肝臓を標的とするGalNAcベースのデリバリー技術に加え、脂質コンジュゲートを活用した肝外組織への送達、中枢神経系(CNS)と皮膚を対象とした核酸治療薬の開発経験も有している。
OliX PharmaceuticalsはRNAiプラットフォームを肝臓のみならず脂肪組織と皮膚、眼球、中枢神経系(CNS)などへ拡大しており、こうした経験が同社のパイプライン開発戦略と合致していると説明した。
ミン上席副社長は今後、主要パイプラインのグローバル開発戦略を統括する。治験届(IND)提出に向けた非臨床データの確保からCMCと生産体制の構築、臨床の設計・運用、バイオマーカーおよび用量選定、グローバル規制当局対応まで開発全般を担う。

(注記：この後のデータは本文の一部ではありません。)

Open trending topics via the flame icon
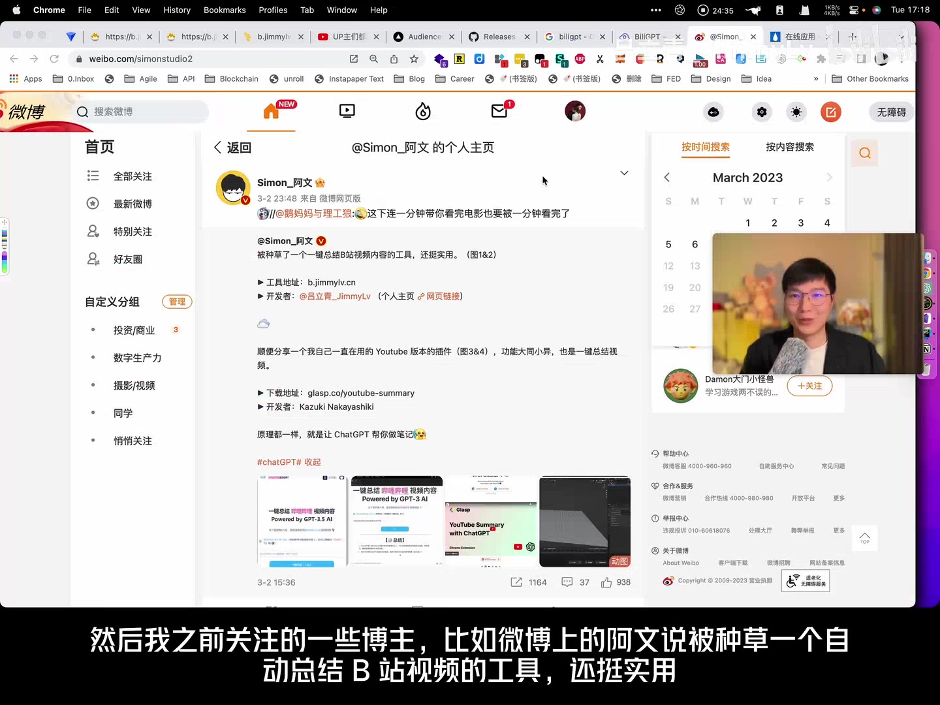The image size is (940, 705). (422, 111)

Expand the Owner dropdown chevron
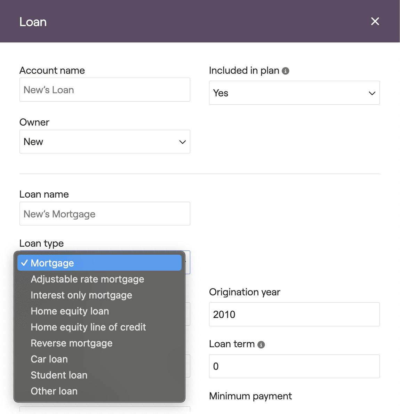tap(183, 142)
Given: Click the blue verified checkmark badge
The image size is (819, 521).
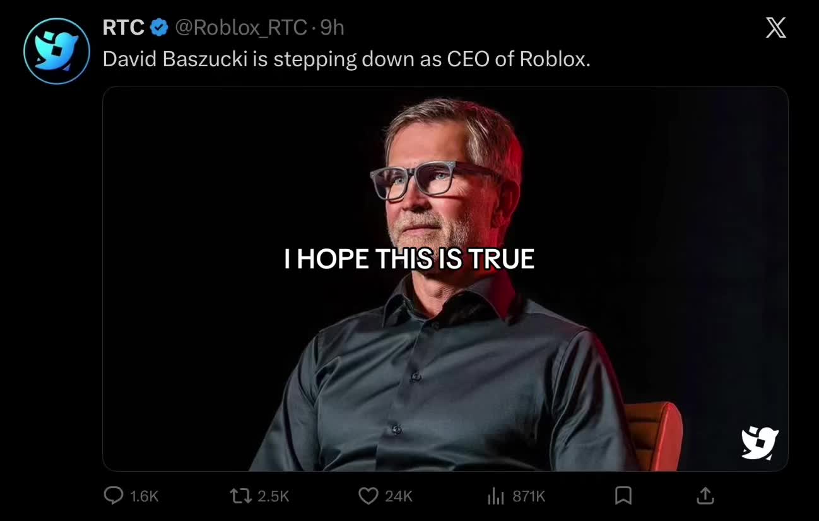Looking at the screenshot, I should tap(159, 27).
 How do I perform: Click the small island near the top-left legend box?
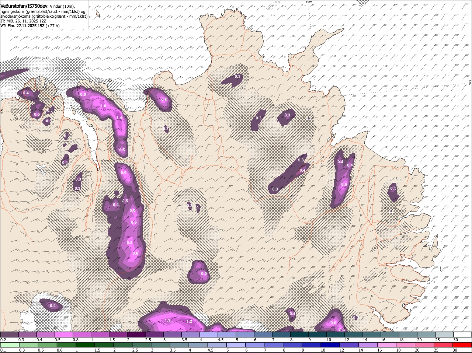98,14
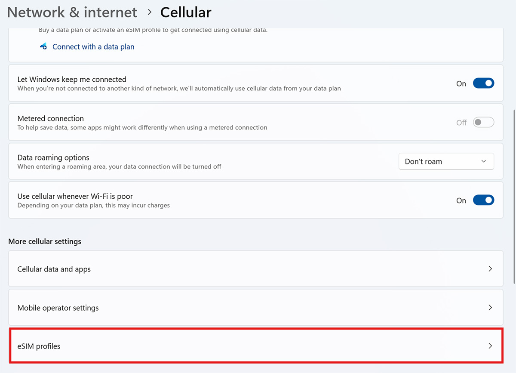Click the arrow icon on eSIM profiles
516x373 pixels.
pos(490,346)
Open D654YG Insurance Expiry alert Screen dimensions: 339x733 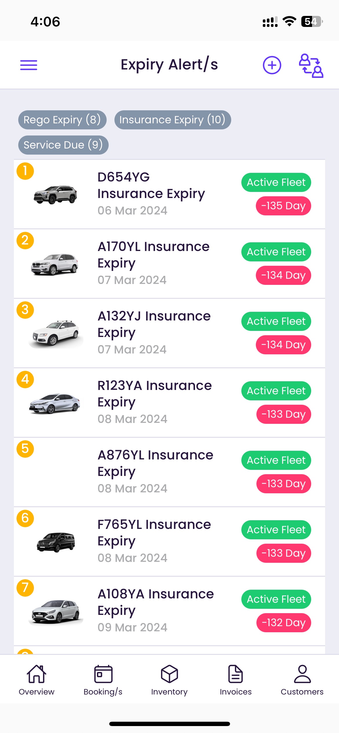tap(170, 194)
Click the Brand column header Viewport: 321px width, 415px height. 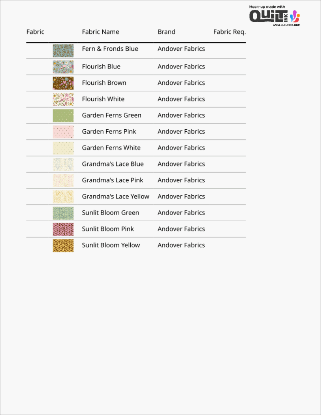tap(166, 32)
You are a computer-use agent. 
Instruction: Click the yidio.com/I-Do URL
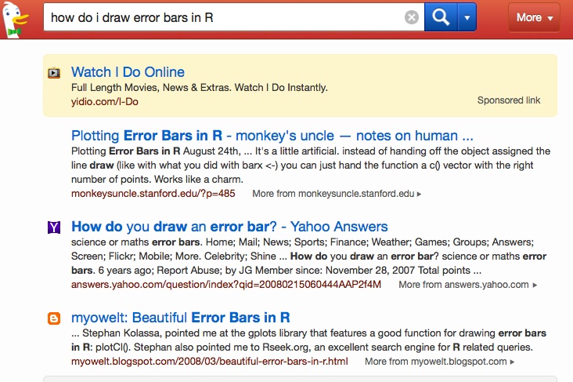point(104,102)
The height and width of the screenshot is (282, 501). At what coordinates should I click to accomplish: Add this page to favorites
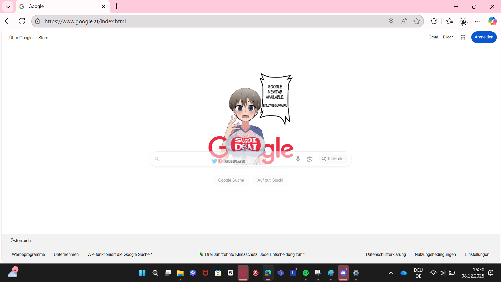pos(417,21)
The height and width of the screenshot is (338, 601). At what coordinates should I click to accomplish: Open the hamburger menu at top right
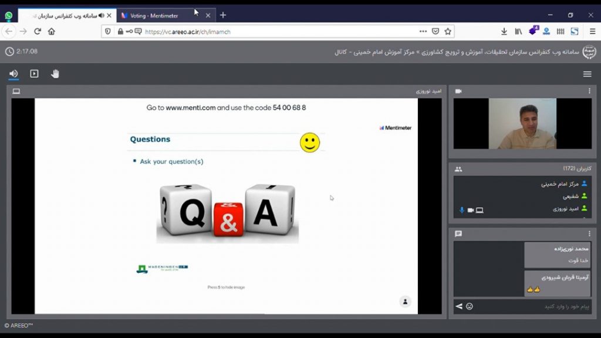click(587, 74)
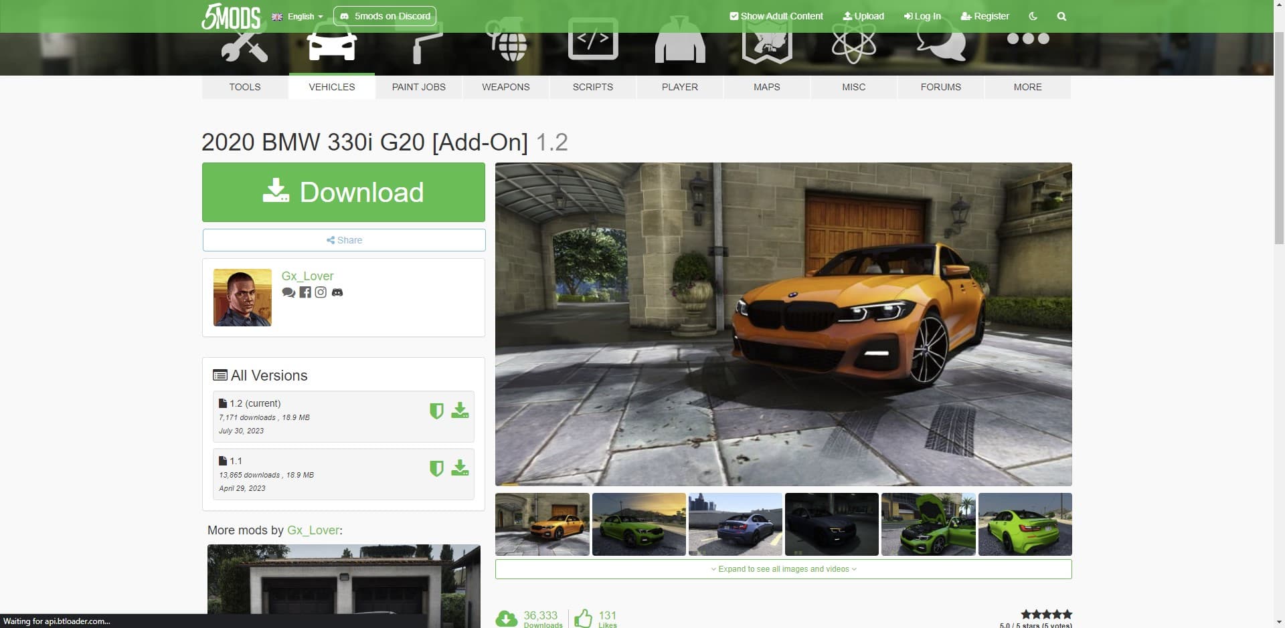Open the English language dropdown
The height and width of the screenshot is (628, 1285).
(298, 16)
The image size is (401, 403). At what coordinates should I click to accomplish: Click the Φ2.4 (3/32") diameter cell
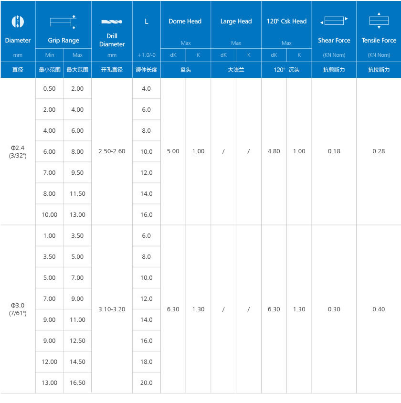click(x=18, y=151)
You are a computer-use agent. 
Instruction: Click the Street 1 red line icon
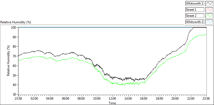(209, 10)
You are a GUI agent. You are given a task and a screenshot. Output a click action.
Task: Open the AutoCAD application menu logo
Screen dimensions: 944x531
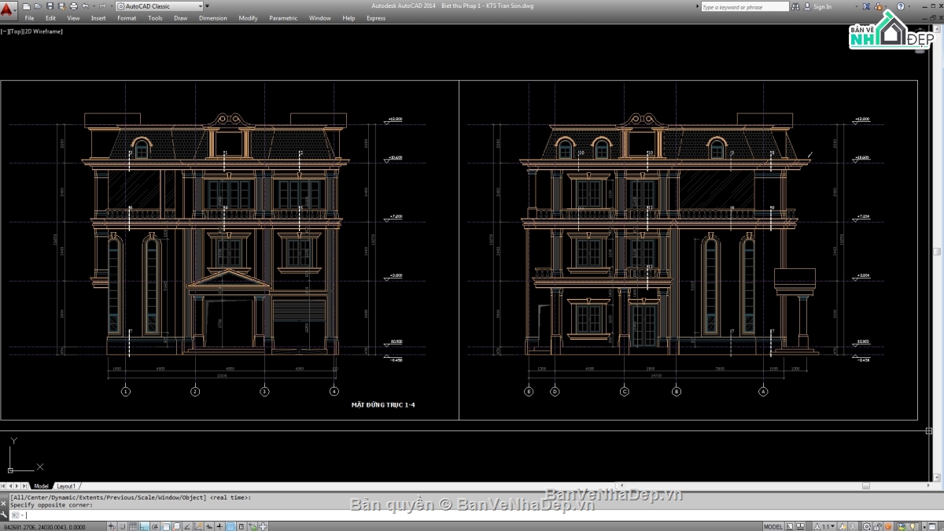click(x=9, y=9)
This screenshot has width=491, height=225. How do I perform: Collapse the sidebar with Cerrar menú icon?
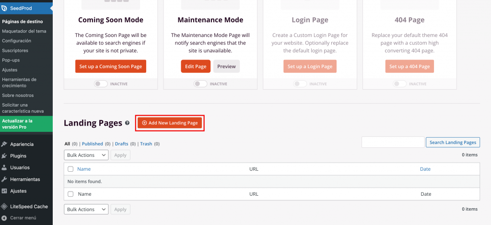coord(4,218)
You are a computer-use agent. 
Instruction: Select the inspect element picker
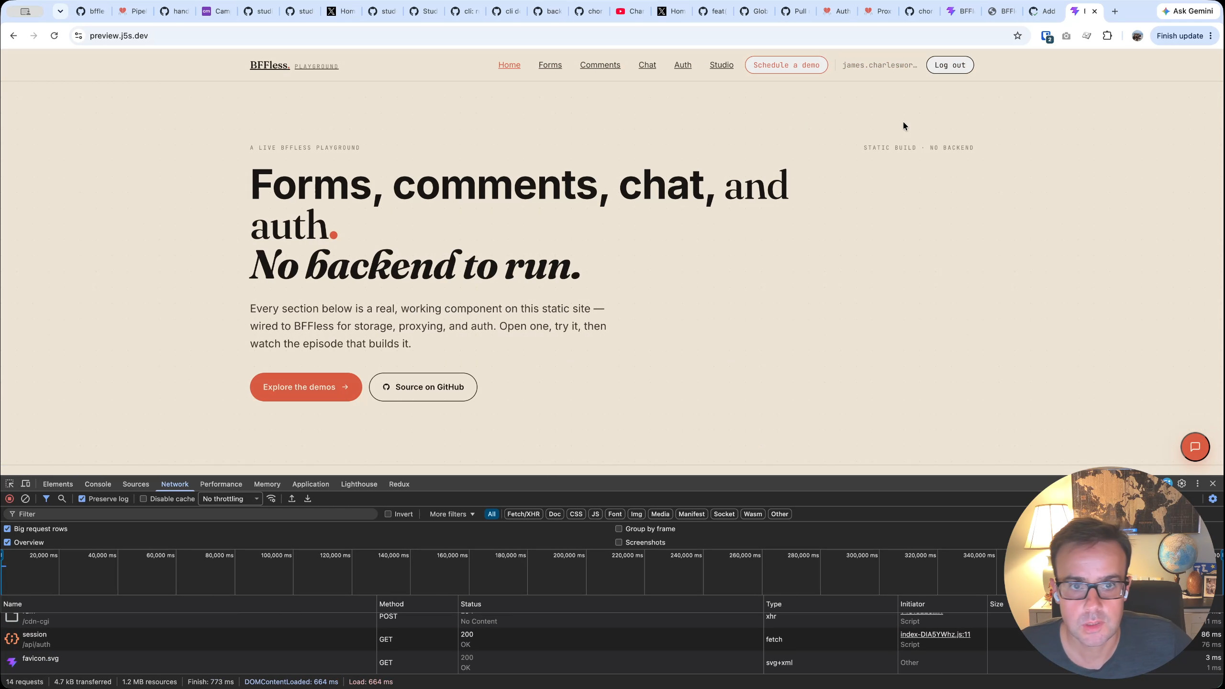(x=10, y=484)

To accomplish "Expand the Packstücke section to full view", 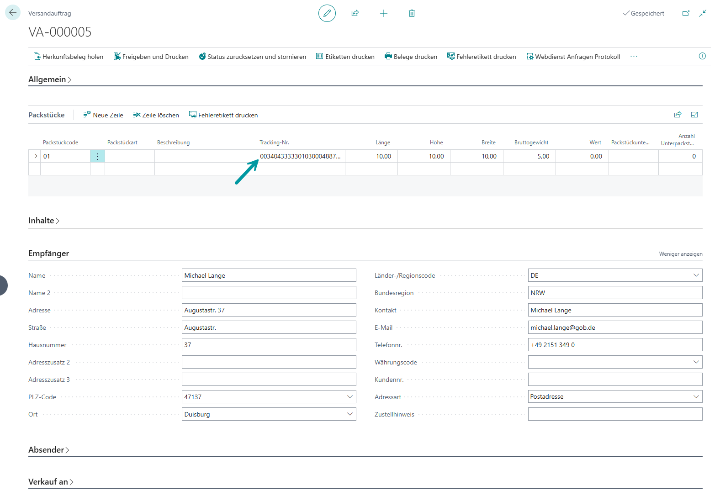I will [x=694, y=115].
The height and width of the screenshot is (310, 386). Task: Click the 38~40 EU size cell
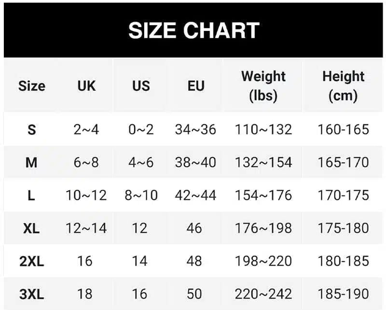coord(195,163)
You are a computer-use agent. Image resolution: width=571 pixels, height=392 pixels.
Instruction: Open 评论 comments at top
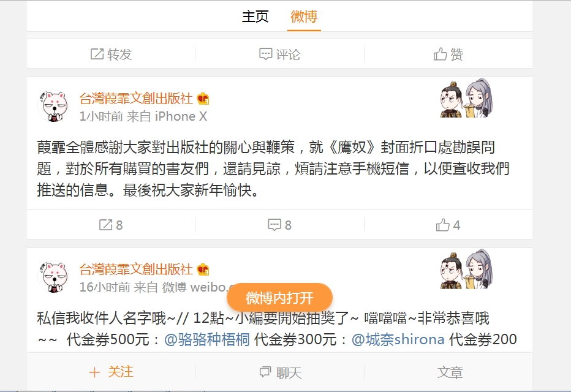pyautogui.click(x=279, y=55)
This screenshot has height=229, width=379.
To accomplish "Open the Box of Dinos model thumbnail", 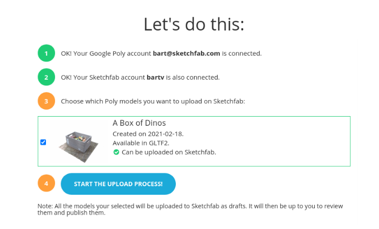I will point(79,141).
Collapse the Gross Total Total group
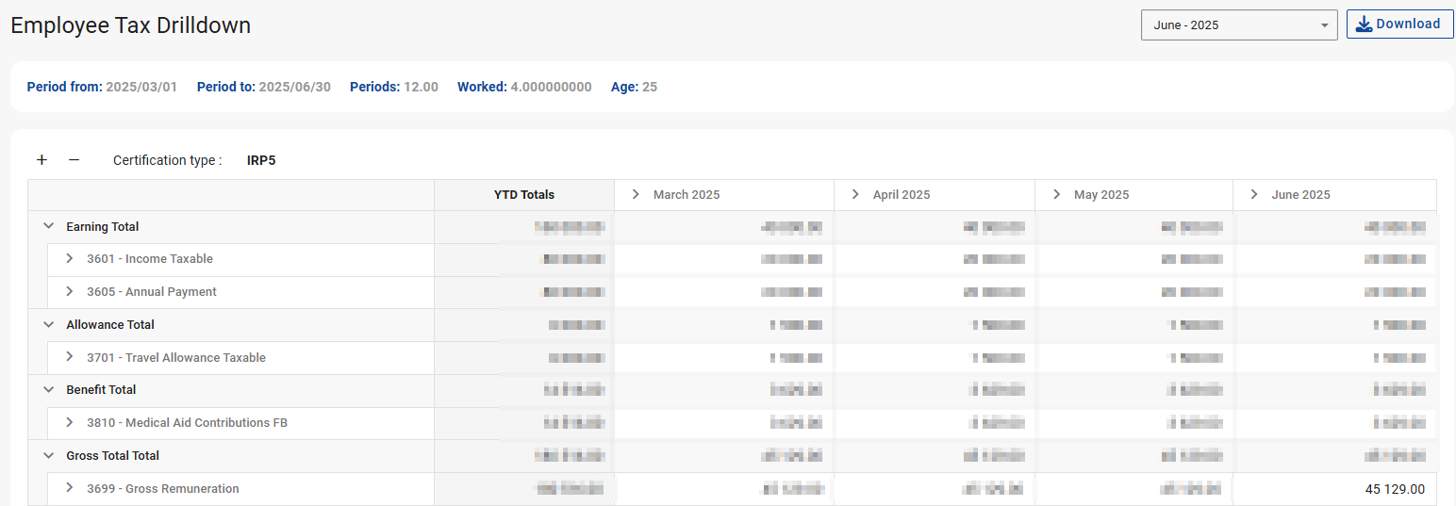The height and width of the screenshot is (506, 1456). coord(48,456)
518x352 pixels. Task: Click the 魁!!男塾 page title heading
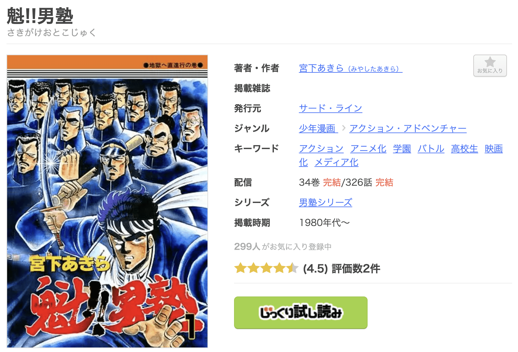point(40,16)
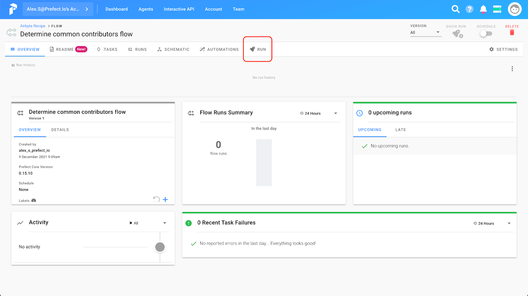Screen dimensions: 528x296
Task: Switch to the Schematic tab
Action: point(173,49)
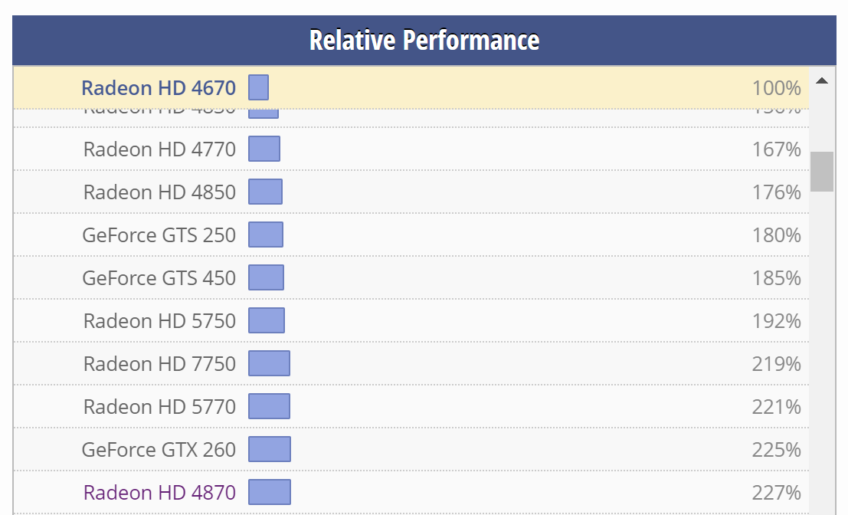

また、韓国と米国組織の開発戦略を調整し、研究・非臨床・CMC・臨床・規制部門の協業体制も高度化する予定である。会社は初期研究段階から後続臨床と承認に必要なデータを考慮して開発戦略を策定し、技術移転後にグローバル製薬企業が開発を引き継げる水準のデータパッケージを構築する計画だ。
OliX Pharmaceuticalsの主要パイプラインは相次いで臨床段階に入っている。
MASH(代謝機能障害関連脂肪肝炎)・肥満治療薬「OLX702A」はオーストラリアでの臨床第1相を終え、今年下半期に臨床試験結果報告書の受領を控えている。脱毛治療薬「OLX104C」はオーストラリアでの臨床第1b相を終了する段階だ。
黄斑変性治療薬「OLX301A」は今年下半期、地図状萎縮(GA)患者を対象に多国籍・多施設の臨床第2a相入りを準備している。ALK7を標的とする肥満治療薬「OLX501A」は来年上半期の臨床第1相IND提出を目標に、非臨床および臨床入りの準備を進めている。
イ・ドンギOliX Pharmaceuticals代表は「ミン・ジヨン上席副社長は、初期開発段階で何を準備すれば後続開発の成功可能性と技術移転の価値を高められるかを見極められる人物だ」と述べた。
続けて「グローバル製薬企業の開発基準と要件を研究初期から反映し、OASISプラットフォームと主要パイプラインの開発完成度を高め、技術移転およびグローバル・パートナーシップの機会を拡大していく」と明らかにした。